But Le Petit Lieutenant's real distinction arises from the character Baye plays. She's the officer in charge of Antoine's unit — not that any huge feminist point is made of her new assignment; she's just the best person for the job. But she has a backstory; she lost a child to meningitis and has become a now-recovering alcoholic as a result. We see her attending AA meeting, we worry about her ability to stay sober under pressure and we increasingly admire her cool competence and, when the chips are down, her bravery under fire. Baye underplays her, but she also touches her with humanity. She is a rather solitary person and the movie conveys that very efficiently. She is also a woman capable of brisk command, watchful patience and, yes, wistful feelings for her eager young lieutenant. All of these are conveyed with great subtlety by Baye, who defines for us the both the mature beauty and the mature knowingness of the "woman of a certain age" in a context where, as far as I know, these qualities have never before been situated. Baye won her third Cesar (the French Oscar) for this performance.

Her romance with Antoine never advances beyond sharing a joint with him that she has purloined from the cops' evidence room, but there is great tenderness in their relationship. And, eventually, a tragedy that is both utterly surprising and utterly believable. This is not a movie that bears the slightest comparison to American films in the same genre. It is very short on car chases and gun fights. And can you imagine, say, Bruce Willis's thoughts turning to Mozart as he witnesses his first autopsy? What it offers instead is an almost casual, but steadily tightening, behavioral authenticity that is rare enough in any movie and virtually unheard of in crime pictures.

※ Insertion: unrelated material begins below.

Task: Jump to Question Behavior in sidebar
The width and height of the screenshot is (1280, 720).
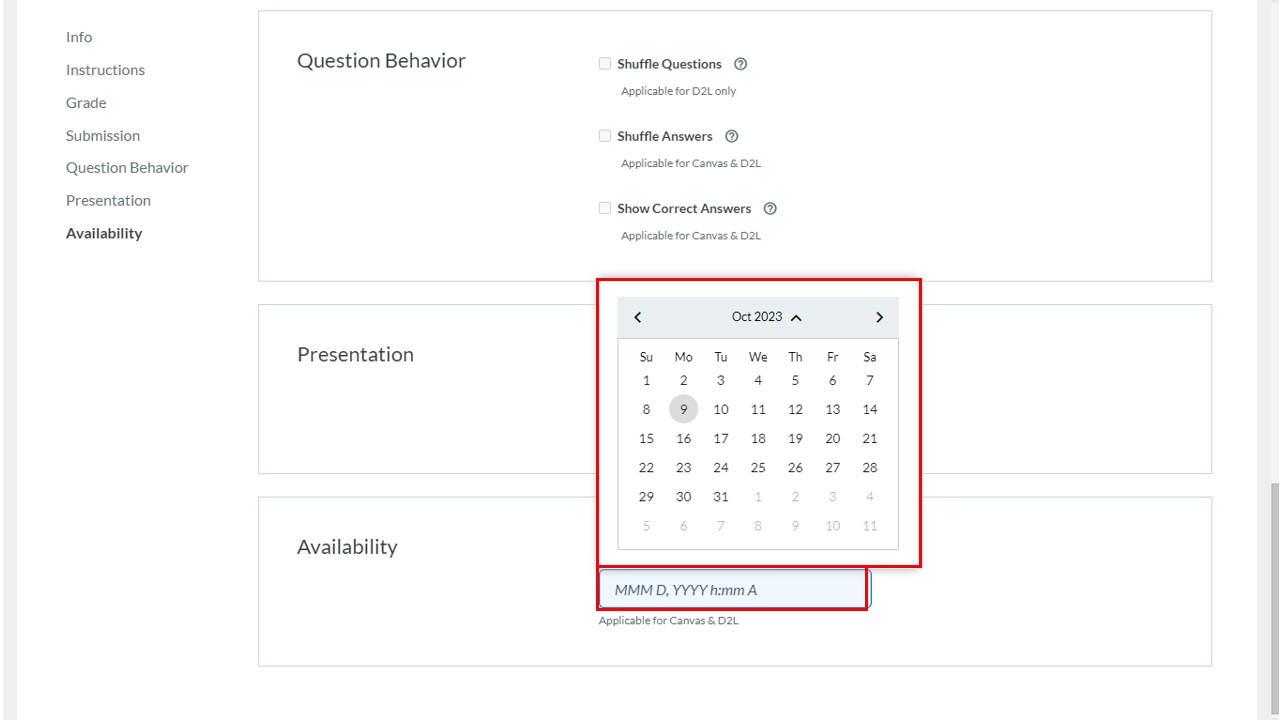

Naturally, one worries about its American fate. This has been, so far, a very good year for films from abroad — Army of Shadows (an anti-heroic resistance drama), District B13 (a brilliant reimagining of the action movie), Only Human (an insanely funny Spanish farce). All have been critically well-received. None has made anything than a faint blip on the commercial radar. Yet all constitute great answers to that question most commonly asked of critics: Have you seen any good movies lately? We have, and we have responded with enthusiastic hearts. The trouble is that you can't see them — unless you live in a big city where some rather wan art house clings to life and you're quick off the mark to catch their one or two week runs. It's a stupid system — or, rather, non-system — but the largely unsatisfied hunger for satisfying movies abides. It would be nice if the studio classic divisions put some effort into gratifying that growling need, instead of giving us chic nonsense that does not explicate the science of sleep so much as induces a serious case of the noddies.